The Watchers – Movie Review

Directed by:  Ishana Shyamalan

Written by:  Ishana Shyamalan, based on A.M. Shine’s novel

Starring:  Dakota Fanning, Olwen Fouere, Georgina Campbell, and Oliver Finnegan

Runtime:  102 minutes

Shyamalan’s ‘The Watchers’ is an intriguing and eerie watch

Mina (Dakota Fanning) runs an errand.  She’s a 20-something American living in Ireland’s County Galway, but this glum loner also runs from her past, estranging herself from her family, including her sister, Lucy.  

In the present, she’s asked to transport a bird, a parakeet or parrot of sorts, to Belfast, and this talking feathered friend frequently repeats, “Try not to die,” because the night before, Mina unfortunately said to it, “I’m going out.  Try not to die.”

Oh, Mina, please be more deliberate with your words.  

Still, this otherwise charming birdie is her sole companion across the western Emerald Isle.   Well, shortly after her navigator spouts, “One-hundred and six kilometers to reach your destination,” they find themselves stranded in a thick, arboreous forest.  Arrival in Belfast now seems as unreachable as discovering a rainbow and an associated pot of gold. 

Mina is in danger.

Ishana Shyamalan takes a risk and steps out on the cinematic ledge to write and direct her first feature film, “The Watchers”, based on A.M. Shine’s 2022 novel.  Her famous father, M. Night, helped produce the movie, and “The Watchers” is an effective eerie mystery that plunks Mina, her bird, and three other individuals, Madeline (Olwen Fouere), Ciara (Georgina Campbell), and Daniel (Oliver Finnegan), in a claustrophobic predicament.   

For safety’s sake, they must take refuge in a (roughly) 500 sq. foot shelter to avoid The Watchers, a threatening brood of who-knows-what.  Madeline, Ciara, Daniel, and Mina’s protected haven will not be described in this review other than it’s an unexplainable structure sitting in the middle of nowhere, and a portion of it allows The Watchers – aptly named – to gaze at the four caged humans and one bird. 

Fortunately, the survivors can leave their essential abode and walk freely outside during the day.  Still, The Watchers appear after sundown, and there aren’t enough daylight hours to reach the forest’s edge, past the “Point of Return” to return to civilization.   

Hence, they’re trapped in this woodland prison, filmed on location in Ireland.  Shyamalan and cinematographer Eli Arenson commendably deliver a palatable sense of doom by capturing overwhelming acreage, untouched by the industrial age, in every direction, along with production designer Ferdia Murphy and set designer Jil Turner’s contrasting bizarre brick-and-mortar lifeline grasped by the survivors after dark.   

Shyamalan plants an intriguing premise that flourishes with three questions.

Who are The Watchers?

How does their evening sanctuary exist in the first place?  
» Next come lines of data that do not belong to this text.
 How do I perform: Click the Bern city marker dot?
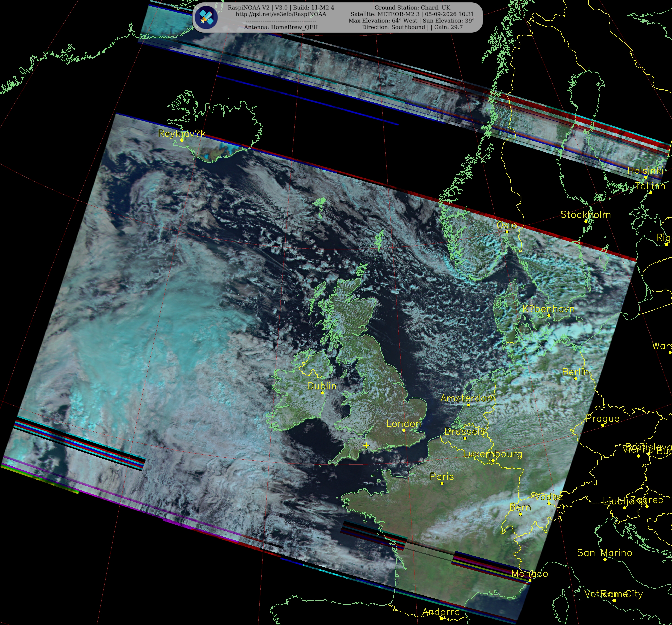point(520,514)
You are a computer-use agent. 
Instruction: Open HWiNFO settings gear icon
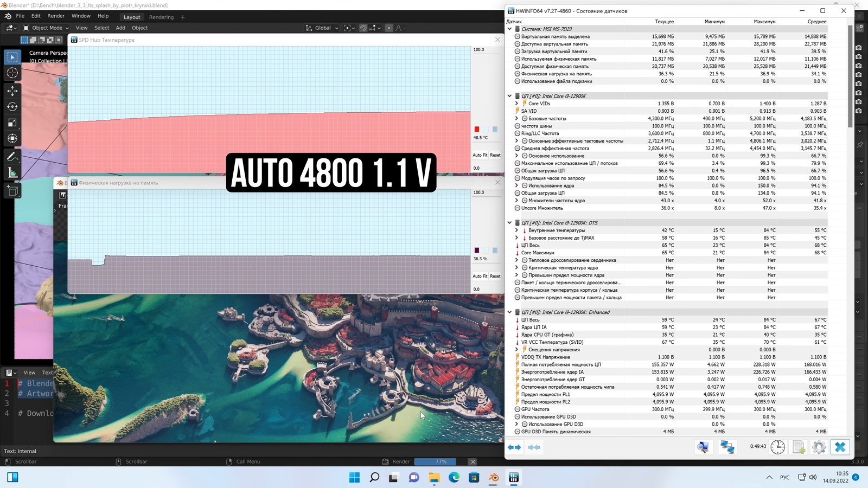[x=819, y=447]
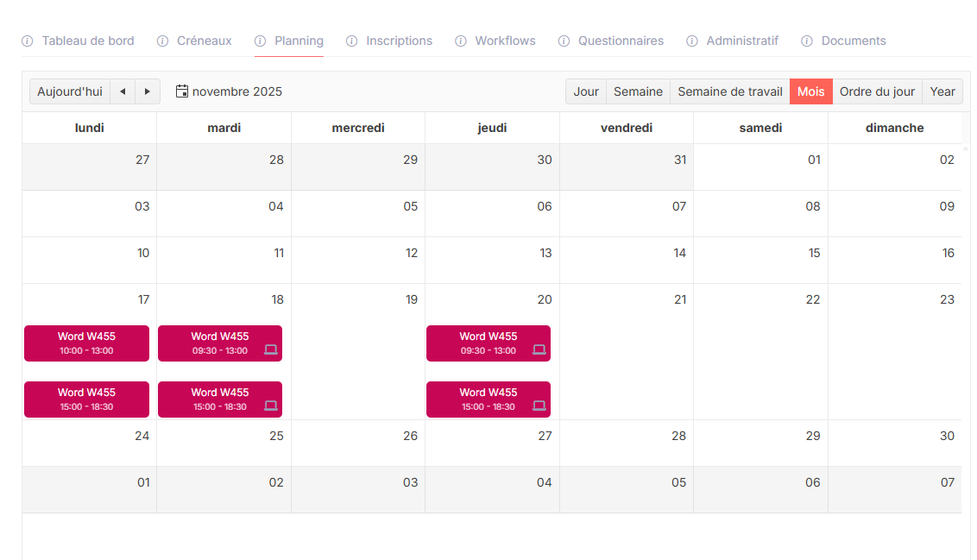The image size is (977, 560).
Task: Click info icon beside Workflows tab
Action: pos(461,41)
How can the five (including the bird) escape? 

As the four (largely) work together to stay alive, Shyamalan steadily reveals morsels of answers through a refreshing, enlightening array of spooky surprises throughout the first two acts rather than keep us in the dark until the very end.  
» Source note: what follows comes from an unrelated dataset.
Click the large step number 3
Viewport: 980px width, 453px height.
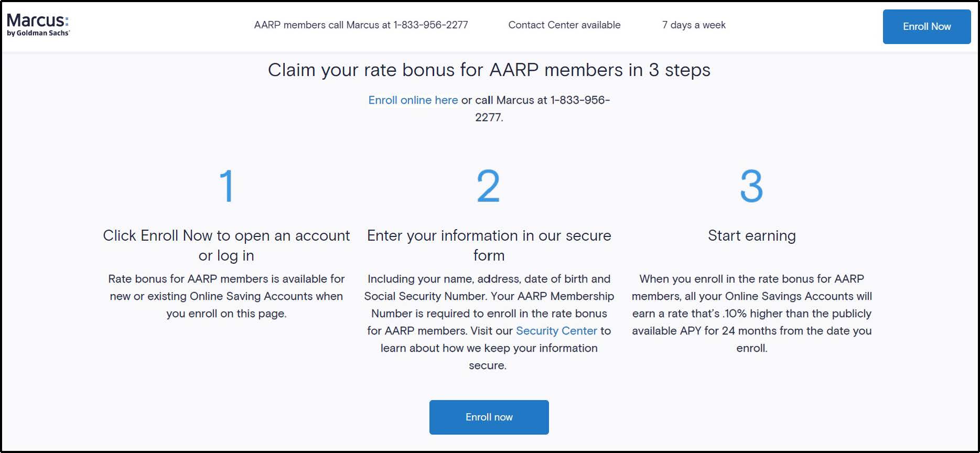pos(751,186)
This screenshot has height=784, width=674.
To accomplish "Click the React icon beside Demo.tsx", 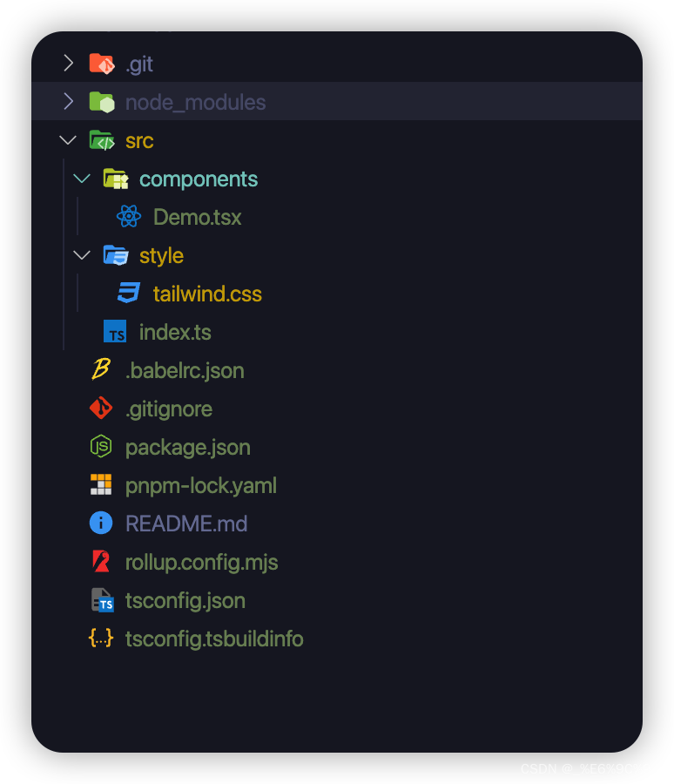I will pos(129,216).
This thoughtful decision keeps the pacing on point, which is especially important because the story could have bogged down with a small cast of characters endlessly stewing over interpersonal conflicts.  The film avoids this trap, as the focus primarily remains on the aforementioned questions (and following the rules to survive) and much less on individual backstories other than Mina’s, which Ishana and Dakota regularly revisit.  We discover the broken branches on our lead’s family tree.    

Admittedly, the third act wraps up too quickly, and the story breaks a bit with some plausibility questions.
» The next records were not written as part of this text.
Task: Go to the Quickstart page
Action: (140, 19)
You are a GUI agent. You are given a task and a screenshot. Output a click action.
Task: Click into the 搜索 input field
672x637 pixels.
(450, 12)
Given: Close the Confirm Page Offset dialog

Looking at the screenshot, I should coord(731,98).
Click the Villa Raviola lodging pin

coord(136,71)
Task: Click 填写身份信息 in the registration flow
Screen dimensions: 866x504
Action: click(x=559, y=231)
For instance, where do Mina, Madeline, Ciara, and Daniel bathe?  

How can this route between Galway and Belfast not result in 100,000 similar annual fates like Mina’s, and can’t Google Maps help beforehand? 

The shelter’s origin will raise some credibility doubts too.

Still, Rod Serling didn’t explain every far-fetched nuance in his “The Twilight Zone” series, like in “Time Enough at Last” (1959), where a simple bank vault would protect Henry Bemis (Burgess Meredith) from a nuclear war.   

(I mean, come on.  How can that happen?  Although, hey, they don’t make stuff as sturdy today.  Just turn to your washing machine or toaster these days, but I digress.)

So, the war here between rewarding a captivating idea versus how-would-that-actually-work mechanics is won by the former in a movie created by someone with a recognizable surname, and Shyamalan takes chances that payoff with plenty to ponder afterward.   

Step on that ledge again, Ishana.  We’ll happily watch.